We’d like to continue our efforts from last week to update parameters in the protocol. There was little on-chain opposition to our proposal but we failed to reach quorum and will be re-proposing along with our next change, to lower the WBTC collateral factor. We also got some great feedback from the community that they wanted to see more data from our stress tests and analysis, which we’ve included below. Obviously, higher capital efficiency for WBTC is something users really wanted (as we saw from the support for the proposal) but we believe this creates an untenable risk in the protocol.
In our next proposal, we plan to change the collateral requirements for ZRX, BAT, and WBTC.
Collateral | Current collateralFactor | Recommended collateralFactor |
---|---|---|
ZRX | .60 | .65 |
BAT | .60 | .65 |
WBTC | .75 | .60 |
As we mentioned on Twitter recently, an increase in volatility for WBTC and the overall market has increased risk substantially across many defi protocols.

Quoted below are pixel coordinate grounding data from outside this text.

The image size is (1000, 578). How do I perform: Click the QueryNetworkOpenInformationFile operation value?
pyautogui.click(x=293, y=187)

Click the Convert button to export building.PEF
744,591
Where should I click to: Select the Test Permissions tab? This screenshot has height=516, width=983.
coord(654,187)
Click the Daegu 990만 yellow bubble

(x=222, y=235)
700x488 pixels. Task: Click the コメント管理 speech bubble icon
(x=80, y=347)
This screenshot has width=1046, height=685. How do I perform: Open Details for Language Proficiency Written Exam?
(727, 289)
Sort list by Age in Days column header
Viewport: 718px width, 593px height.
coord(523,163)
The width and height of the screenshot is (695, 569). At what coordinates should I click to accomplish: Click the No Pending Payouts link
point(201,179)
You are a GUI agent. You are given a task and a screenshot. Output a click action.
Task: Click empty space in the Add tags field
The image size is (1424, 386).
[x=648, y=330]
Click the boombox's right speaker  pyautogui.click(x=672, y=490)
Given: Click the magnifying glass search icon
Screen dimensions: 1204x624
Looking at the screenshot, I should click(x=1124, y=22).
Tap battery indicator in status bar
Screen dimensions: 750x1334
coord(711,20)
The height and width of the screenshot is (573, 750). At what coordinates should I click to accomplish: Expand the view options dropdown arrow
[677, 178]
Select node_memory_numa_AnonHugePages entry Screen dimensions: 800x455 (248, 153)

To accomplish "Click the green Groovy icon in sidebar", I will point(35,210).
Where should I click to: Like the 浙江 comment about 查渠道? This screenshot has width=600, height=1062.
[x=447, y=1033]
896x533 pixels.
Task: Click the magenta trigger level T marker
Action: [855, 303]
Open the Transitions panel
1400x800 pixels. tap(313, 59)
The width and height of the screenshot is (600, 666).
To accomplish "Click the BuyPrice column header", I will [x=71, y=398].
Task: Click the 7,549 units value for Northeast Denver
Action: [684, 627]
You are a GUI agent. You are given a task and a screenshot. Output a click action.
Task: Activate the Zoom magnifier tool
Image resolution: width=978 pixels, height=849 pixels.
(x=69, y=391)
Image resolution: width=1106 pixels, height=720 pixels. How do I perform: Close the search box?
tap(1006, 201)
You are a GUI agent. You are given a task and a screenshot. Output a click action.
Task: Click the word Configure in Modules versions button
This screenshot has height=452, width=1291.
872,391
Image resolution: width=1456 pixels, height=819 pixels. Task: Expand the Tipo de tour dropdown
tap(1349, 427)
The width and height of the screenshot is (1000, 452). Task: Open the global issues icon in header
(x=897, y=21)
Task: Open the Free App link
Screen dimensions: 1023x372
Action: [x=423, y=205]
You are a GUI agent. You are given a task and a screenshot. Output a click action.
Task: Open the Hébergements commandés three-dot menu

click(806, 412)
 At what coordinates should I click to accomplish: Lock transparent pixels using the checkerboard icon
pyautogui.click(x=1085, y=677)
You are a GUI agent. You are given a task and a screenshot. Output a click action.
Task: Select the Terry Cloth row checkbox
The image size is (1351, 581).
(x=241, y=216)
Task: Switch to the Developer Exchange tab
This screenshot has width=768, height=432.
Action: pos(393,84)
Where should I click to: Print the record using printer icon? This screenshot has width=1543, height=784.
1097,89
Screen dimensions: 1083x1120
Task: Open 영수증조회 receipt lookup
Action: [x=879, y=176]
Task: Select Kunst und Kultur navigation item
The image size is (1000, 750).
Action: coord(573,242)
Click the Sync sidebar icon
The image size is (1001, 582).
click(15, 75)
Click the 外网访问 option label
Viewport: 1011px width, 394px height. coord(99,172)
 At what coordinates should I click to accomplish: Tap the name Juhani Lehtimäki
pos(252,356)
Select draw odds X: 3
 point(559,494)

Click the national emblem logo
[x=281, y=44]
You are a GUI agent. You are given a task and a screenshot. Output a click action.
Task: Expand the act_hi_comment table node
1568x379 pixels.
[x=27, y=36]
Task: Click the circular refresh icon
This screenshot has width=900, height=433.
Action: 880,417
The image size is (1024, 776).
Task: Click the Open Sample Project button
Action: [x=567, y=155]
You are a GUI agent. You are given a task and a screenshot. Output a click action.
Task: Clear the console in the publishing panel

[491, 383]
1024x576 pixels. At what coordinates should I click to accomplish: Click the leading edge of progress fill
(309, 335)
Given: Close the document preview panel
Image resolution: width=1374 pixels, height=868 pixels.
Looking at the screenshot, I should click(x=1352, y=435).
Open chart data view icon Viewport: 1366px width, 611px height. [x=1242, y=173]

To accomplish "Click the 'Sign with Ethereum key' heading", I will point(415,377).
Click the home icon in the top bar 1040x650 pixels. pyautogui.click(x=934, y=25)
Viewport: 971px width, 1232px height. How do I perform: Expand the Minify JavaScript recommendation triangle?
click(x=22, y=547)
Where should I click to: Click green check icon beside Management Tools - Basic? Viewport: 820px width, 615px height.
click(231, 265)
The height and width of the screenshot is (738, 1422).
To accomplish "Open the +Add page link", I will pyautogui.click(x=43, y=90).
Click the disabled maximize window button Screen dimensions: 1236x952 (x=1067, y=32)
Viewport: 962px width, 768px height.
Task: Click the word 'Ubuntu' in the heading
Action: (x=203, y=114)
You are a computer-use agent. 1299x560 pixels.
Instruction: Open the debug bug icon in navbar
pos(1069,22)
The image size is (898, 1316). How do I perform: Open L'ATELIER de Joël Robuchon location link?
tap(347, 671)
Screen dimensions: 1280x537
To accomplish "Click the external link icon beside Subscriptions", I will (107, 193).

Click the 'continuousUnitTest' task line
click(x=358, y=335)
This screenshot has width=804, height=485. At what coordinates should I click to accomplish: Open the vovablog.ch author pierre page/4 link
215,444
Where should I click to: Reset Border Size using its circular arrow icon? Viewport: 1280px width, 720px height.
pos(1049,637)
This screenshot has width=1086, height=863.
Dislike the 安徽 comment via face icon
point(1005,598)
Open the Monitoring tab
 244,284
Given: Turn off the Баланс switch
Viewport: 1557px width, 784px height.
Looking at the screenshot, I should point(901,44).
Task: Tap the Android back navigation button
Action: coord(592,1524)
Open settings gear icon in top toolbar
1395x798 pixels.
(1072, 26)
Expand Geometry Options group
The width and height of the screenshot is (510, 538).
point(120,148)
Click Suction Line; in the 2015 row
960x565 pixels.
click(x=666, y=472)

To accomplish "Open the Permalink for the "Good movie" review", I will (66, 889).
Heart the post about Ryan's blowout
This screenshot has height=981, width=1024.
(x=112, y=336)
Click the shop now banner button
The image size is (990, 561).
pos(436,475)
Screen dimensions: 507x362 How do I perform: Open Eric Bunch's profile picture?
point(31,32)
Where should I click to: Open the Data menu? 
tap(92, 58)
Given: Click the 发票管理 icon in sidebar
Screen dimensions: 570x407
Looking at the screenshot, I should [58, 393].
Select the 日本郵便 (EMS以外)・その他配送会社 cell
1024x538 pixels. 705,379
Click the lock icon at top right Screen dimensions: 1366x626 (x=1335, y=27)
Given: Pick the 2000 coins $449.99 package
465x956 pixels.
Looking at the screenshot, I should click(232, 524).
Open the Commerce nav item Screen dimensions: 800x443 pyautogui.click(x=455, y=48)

Currently, outside of the circular borrowing with DAI and USDC, much of the collateral on Compound is ETH and WBTC being used to borrow stables:
While there are similar levels of usage for both ETH and WBTC, ETH has much better liquidity, and poses less risk. On our dashboard, we track a few relevant statistics to collateral safety:
One of these, which is admittedly a bit hard to grok, is the liquidity ratio. This is the ratio of the Real Daily Volume of the asset to the total amount of that asset used as collateral on Compound. Right now, that ratio is 1:5, which means that if markets were to take a tumble, Compound could attempt to sell 5x the current daily volume for WBTC in as little as a few hours. Now many people would say this sounds difficult, but the only way to understand if this could be done safely is to either 1) try it or 2) simulate it. Since option one is financially infeasible, we chose to try option two.
We have run thousands of simulations across a wide variety of price trajectories, but with updated data since our last post. The tail risk of WBTC continues to increase. We’ll focus on the main output of the simulations, which is “Net Insolvent Value” per collateral type. This is highly dependent on price volatility, which we vary across the x-axis below. A “Volatility Scalar” of 1 means that the stress tests used price paths that matched the historical volatility of each asset, a scalar of 7 corresponds to price paths that are 7 times as volatile as recent asset prices. For reference, the historically bad volatility of March 12/13, 2020 corresponds to a scalar of about a 7. In the graphs below, we show two sets of sample simulation price trajectories so you can all have a clear idea of what this looks like.
You’ll notice that in the prices move together - this is because price trajectories are parameterized to match historical correlations. The expected loss to the protocol in an extreme market event has more than doubled since we first raised concerns:
This is due to adverse liquidations in the WBTC market. In our sim, you can see that the majority of protocol liquidations happen in the ETH and WBTC markets, but since ETH has so much better liquidity than WBTC, these do not contribute strongly to the risk of insolvency:
@sirokko recently asked how we estimate slippage for liquidators, and while we briefly touched on it here, I wanted to elaborate on that. We use Coinbase data to determine the order book structure, which fits the curve we use for slippage. We then scale that by a factor Real Volume / Coinbase Volume to create a curve that represents the entire market. The volume on Uniswap is included in this, however assuming x*y=k style slippage in the market is a very conservative assumption. In fact, we’ve tried this, and then the simulation sees insolvencies in even pretty normal (but bad) market conditions, and we know that not to be the case, so we continued to develop our model that fits and scales real order book data. One thing that we do consider here are gas fees. We add gas price and transaction delay implications by building gas distribution curves on three month trailing data, and use random samples in our liquidator logic. In addition, we fit expected transaction delay times to liquidation calls.
We plan to create another proposal through the governance contract later this week, once people have had a chance to provide feedback on these proposed changes.